Prominent civil rights activist Vardges Gaspari, who was among the dozens detained yesterday by Armenia’s police, said in conversation with Epress.am today that he had been subjected to humiliation and mockery by law enforcement officers both on the way to the police station and while in custody.
He was just being put in the police car, Gaspari went on, when deputy head of national police Levon Yeranosyan came up and started to provoke him; “He was trying to stir me up by saying, ‘You are an eager talker in front of cameras, how come you’re so quiet all of a sudden?’ I, of course, did not respond. Then they took me to a cell in the back of one of the vans, which was too small and I could hardly fit in. The officers forced me to lift my legs towards the roof, and I sat there, folded in half, for a rather long period of time.”
Upon reaching the destination, Gaspari claimed, police officers yanked the activist out of the car and dragged him to the police station; “They put me down on the hallway floor and kept me there until 10 pm. Officers leaving the restroom would shake all the water off their wet hands onto my face and then pretend they had not done anything.”
At around 10 pm, police officers took Gaspari out of the police station and left him in a dump behind the building.

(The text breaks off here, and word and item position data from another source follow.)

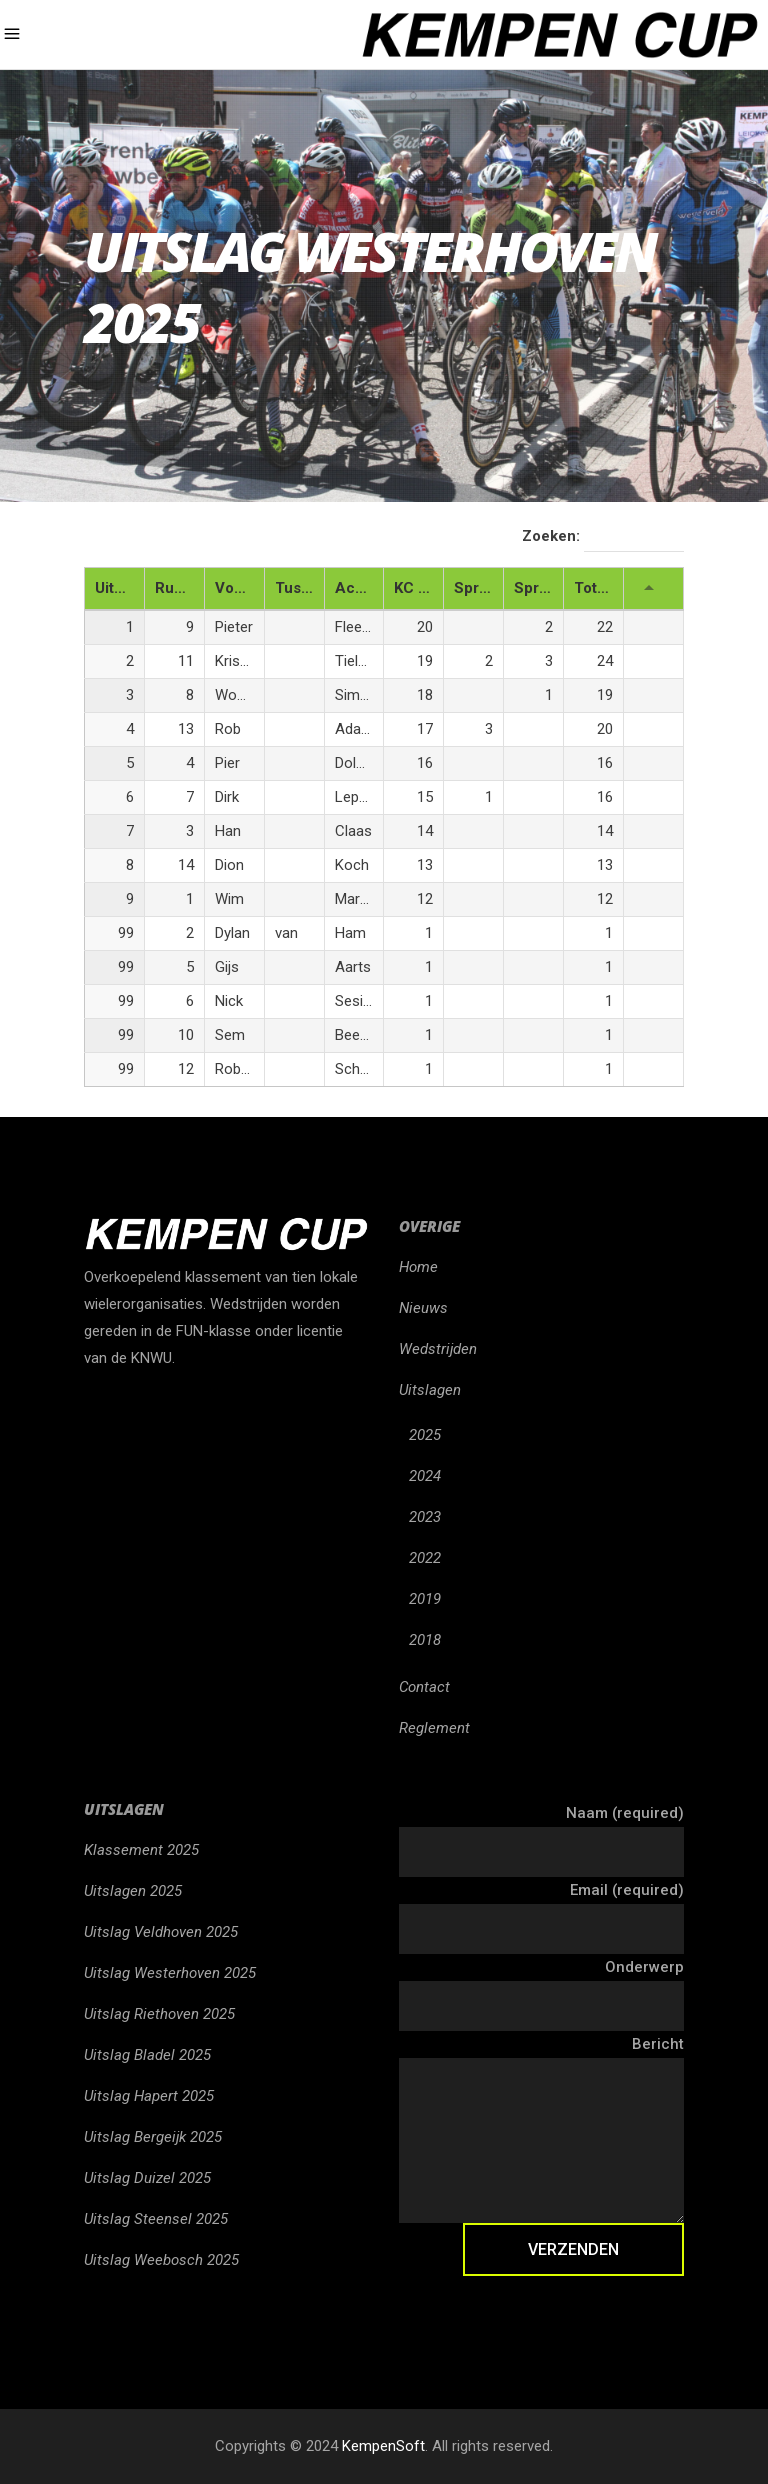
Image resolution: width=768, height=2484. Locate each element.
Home (418, 1267)
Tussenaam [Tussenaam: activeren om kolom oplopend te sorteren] (299, 588)
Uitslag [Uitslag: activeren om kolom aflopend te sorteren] (119, 588)
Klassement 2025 (141, 1850)
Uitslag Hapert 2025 (149, 2096)
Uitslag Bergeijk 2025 (153, 2137)
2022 (425, 1558)
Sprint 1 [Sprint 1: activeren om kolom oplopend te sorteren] (478, 588)
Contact (424, 1687)
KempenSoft (383, 2446)
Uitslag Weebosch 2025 (161, 2260)
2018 (425, 1640)
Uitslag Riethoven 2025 (159, 2014)
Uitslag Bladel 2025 (147, 2055)
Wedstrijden (438, 1349)
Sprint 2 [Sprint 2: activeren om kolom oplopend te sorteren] (538, 588)
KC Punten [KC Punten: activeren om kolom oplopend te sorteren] (418, 588)
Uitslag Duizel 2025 (147, 2178)
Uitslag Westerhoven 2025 (170, 1973)
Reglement (434, 1728)
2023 (425, 1517)
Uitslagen (430, 1390)
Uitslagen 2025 (133, 1891)
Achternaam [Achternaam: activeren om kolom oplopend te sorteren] (359, 588)
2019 (425, 1599)
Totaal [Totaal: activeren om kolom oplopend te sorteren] (595, 588)
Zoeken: (603, 537)
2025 (425, 1435)
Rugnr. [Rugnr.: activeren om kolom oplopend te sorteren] (178, 588)
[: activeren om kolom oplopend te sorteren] (654, 589)
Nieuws (423, 1308)
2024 (425, 1476)
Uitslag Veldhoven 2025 (161, 1932)
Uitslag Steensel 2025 (156, 2219)
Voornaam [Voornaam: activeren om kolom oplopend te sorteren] (239, 588)
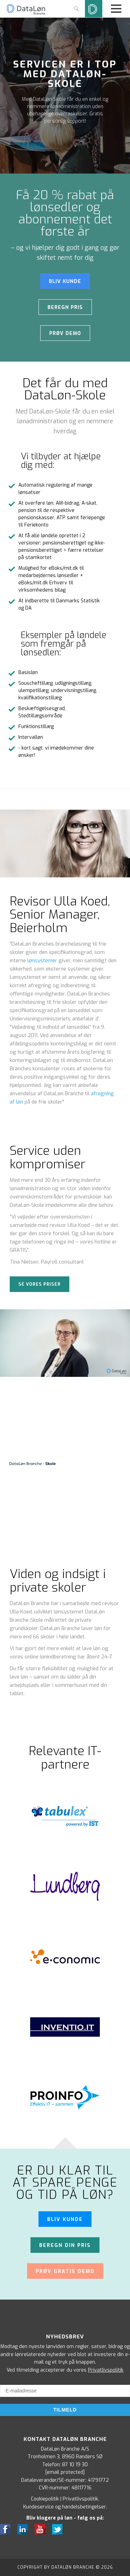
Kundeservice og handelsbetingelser (64, 2507)
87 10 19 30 (75, 2464)
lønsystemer (42, 960)
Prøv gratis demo (65, 2271)
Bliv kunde (65, 2219)
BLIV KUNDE (65, 281)
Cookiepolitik (45, 2499)
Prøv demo (65, 333)
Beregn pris (65, 307)
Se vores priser (39, 1284)
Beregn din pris (65, 2245)
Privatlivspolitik (105, 2370)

On Thursday morning, the activist held a protest action at the Baghramyan-Demirchyan intersection in Yerevan – Armenian president Serzh Sargsyan's usual route to office – holding a poster with photos of those killed in the 2008 post-election clashes. Gaspari’s poster also read, “serzhik is a murderer, serzhik is a rascal.”
“Serzh Sargsyan just passed by with his entourage. Even if it wasn’t him, it was his motorcade, and his staff saw what one of Armenia’s citizens thinks about Sargsyan,” Gaspari stated.